An Active Surveillance, Post Authorization Safety Study (PASS) of Serious Infection, Malignancy, Cardiovascular (CV) and Other Safety Events of Interest among Patients Treated with Tofacitinib for Moderately to Severely Active Rheumatoid Arthritis (RA) within the German Registry Rheumatoide Arthritis: Beobachtung der Biologika Therapie (RABBIT) (Safety of tofacitinib in RABBIT)

Rationale and background: Tofacitinib is a potent, selective inhibitor of the Janus kinase (JAK) family of kinases with a high degree of selectivity relative to other kinases in the human genome.
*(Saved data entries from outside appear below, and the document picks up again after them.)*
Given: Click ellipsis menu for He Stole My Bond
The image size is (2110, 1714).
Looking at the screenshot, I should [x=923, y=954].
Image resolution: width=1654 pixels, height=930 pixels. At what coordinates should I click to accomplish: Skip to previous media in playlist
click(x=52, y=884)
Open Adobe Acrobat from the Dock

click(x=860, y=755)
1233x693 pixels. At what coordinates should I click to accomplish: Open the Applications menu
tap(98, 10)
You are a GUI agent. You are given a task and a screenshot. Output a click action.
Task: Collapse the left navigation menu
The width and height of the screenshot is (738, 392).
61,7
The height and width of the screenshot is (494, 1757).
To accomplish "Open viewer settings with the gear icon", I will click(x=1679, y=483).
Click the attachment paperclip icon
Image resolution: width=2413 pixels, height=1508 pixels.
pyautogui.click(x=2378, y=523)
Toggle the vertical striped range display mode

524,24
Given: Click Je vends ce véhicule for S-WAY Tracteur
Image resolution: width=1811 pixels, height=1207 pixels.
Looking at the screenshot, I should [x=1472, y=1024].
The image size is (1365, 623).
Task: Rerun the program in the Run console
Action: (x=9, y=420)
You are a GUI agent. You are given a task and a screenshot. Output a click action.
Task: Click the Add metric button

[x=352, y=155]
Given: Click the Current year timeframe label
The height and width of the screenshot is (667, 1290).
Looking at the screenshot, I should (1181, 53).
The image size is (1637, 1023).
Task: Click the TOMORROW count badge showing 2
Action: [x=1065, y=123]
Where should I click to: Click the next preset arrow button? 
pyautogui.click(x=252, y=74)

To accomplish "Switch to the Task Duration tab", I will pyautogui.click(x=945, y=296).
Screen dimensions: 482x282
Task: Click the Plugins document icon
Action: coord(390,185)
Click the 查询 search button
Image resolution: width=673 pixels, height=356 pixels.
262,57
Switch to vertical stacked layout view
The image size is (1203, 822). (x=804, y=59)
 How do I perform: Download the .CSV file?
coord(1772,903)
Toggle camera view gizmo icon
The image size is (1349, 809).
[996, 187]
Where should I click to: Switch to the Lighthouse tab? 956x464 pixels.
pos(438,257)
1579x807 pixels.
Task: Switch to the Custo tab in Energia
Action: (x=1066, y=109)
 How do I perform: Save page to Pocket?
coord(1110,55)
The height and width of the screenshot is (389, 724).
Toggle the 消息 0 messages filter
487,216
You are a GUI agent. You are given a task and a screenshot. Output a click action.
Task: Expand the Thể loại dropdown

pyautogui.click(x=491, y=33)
Tofacitinib was approved in the European Union (EU) in March 2017 at a dose of 5 mg administered twice daily (BID) for the treatment of adult patients with moderately to severely active RA who have responded inadequately to, or who are intolerant to, one or more disease modifying antirheumatic drugs (DMARDs). To enable assessment of adverse outcomes of special interest including rare events and endpoints with long latency periods, Pfizer will implement a post approval, active surveillance study of tofacitinib exposed patients using actively collected prospective data in the RABBIT registry. Research Question: What are the rates of adverse outcomes of special interest in RA patients treated with tofacitinib in relation to those treated with biologic DMARDs (bDMARD) and non biologic DMARDs (nbDMARD)?